• Text section:

Doctors, hospitals, specialists and other health providers would then be free to develop and implement new models to serve their patients, maximizing quality while using market incentives to reduce costs.
Health Care Safety Net
Goodman has also developed a health care safety net that would ensure access to essential health care for everyone, with no individual mandate and no employer mandate. Indeed, such reform would effectively provide universal coverage for everyone, achieving what Obamacare promised but did not deliver.
That would begin with block grants for Medicaid back to the states, with the states completely free to redesign their Medicaid programs to best serve the poor. The voters of each state can then decide how much assistance for the purchase of health insurance to provide each family at different income levels to assure that the poor would be able to obtain essential health care. This would rightly vary with the different income and cost levels of each state. The poor would then be free to choose the private health insurance they preferred, including HSAs, liberating them from the Medicaid ghetto, which is an institutionalized means for denying them health care by refusing to pay doctors and hospitals sufficiently to assure their timely access to essential health care.
A second step necessary to ensure a complete safety net is to allow each state to use part of their Medicaid block grant to set up a High Risk pool. Those uninsured who become too sick to purchase health insurance in the market, perhaps because they have contracted cancer or heart disease, for example, would be assured of guaranteed coverage through the risk pool. They would be charged a premium for this coverage based on their ability to pay, ensuring that they will not be asked to pay more than they could afford. Federal and state funding would cover remaining costs. Such risk pools already exist in over 30 states, and for the most part they work well at relatively little cost to the taxpayers because few people actually become truly uninsurable.

• Dataset content:
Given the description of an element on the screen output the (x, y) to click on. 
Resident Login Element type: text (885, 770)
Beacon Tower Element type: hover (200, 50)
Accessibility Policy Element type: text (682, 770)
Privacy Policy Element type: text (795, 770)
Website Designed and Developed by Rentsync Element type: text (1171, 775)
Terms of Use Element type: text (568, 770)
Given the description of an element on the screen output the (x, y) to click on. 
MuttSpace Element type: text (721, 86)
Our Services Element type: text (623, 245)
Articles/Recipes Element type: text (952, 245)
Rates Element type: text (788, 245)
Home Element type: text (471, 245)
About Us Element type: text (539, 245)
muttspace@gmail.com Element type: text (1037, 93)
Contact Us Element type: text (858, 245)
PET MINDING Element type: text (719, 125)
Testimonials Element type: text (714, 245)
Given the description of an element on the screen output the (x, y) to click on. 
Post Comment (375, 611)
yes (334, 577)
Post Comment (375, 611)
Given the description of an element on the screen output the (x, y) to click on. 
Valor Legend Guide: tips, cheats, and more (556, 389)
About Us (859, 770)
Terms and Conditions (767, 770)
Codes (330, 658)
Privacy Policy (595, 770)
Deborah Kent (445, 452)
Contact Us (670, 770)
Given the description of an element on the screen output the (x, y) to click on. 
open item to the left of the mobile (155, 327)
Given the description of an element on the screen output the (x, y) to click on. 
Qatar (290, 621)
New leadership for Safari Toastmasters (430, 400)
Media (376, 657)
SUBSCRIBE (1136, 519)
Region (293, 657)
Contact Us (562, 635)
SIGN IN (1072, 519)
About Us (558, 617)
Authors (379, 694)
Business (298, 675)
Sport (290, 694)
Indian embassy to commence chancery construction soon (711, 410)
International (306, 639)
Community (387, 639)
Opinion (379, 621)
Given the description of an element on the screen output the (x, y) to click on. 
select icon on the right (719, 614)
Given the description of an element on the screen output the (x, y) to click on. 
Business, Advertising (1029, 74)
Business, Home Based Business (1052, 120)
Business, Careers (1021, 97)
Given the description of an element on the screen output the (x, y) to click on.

• Tasks and exercises:
A - Print the health care passage word for word, starting with "Doctors, hospitals, specialists" and going on through "to reduce costs.".
B - Write what comes next in the health care passage, starting after its last sentence.
The data is separate material, unrelated to the health care passage.

• Answers for this exercise:
A -
Doctors, hospitals, specialists and other health providers would then be free to develop and implement new models to serve their patients, maximizing quality while using market incentives to reduce costs.

B -
The law already provides that insurers cannot cut off already existing policyholders, or impose discriminatory rate increases, because they become sick while covered. That would be like allowing fire insurers to cut off coverage for houses once they catch on fire. If this law needs to be modernized, it should be.
With these reforms, those who have insurance can keep it, those who can’t afford it are given the necessary help to buy it, and those who nevertheless remain uninsured and then become too sick to buy it have a back up safety net in the risk pools. Everyone is assured of being able to get essential health care when they need it, with no individual or employer mandate.
The book fleshes all of this out in full detail. But you can already see the outline of how such market reforms would liberate health care to both reduce costs and provide a safety net covering everyone, providing a complete and vastly superior replacement for Obamacare. Market incentives through such innovations as HSAs would gain control over costs, and the new health care safety net would assure no one would suffer without essential care. Goodman’s health care vision will be directing modern health care policy in America and beyond long after Obamacare has been forgotten, relegated to the dustbin of history.
Today, while America enjoys the best and most advanced health care in the world, it can best be described as an East German caricature of the maximum, 21st century, fully capitalist health care that our modern science could support. As Goodman concludes, “Liberated from the confinement of legal impediments and suffocating bureaucracies, doctors, patients, hospital personnel and profit-seeking entrepreneurs are perfectly capable of solving our most serious health policy problems. All they need is the freedom to be able to do so.”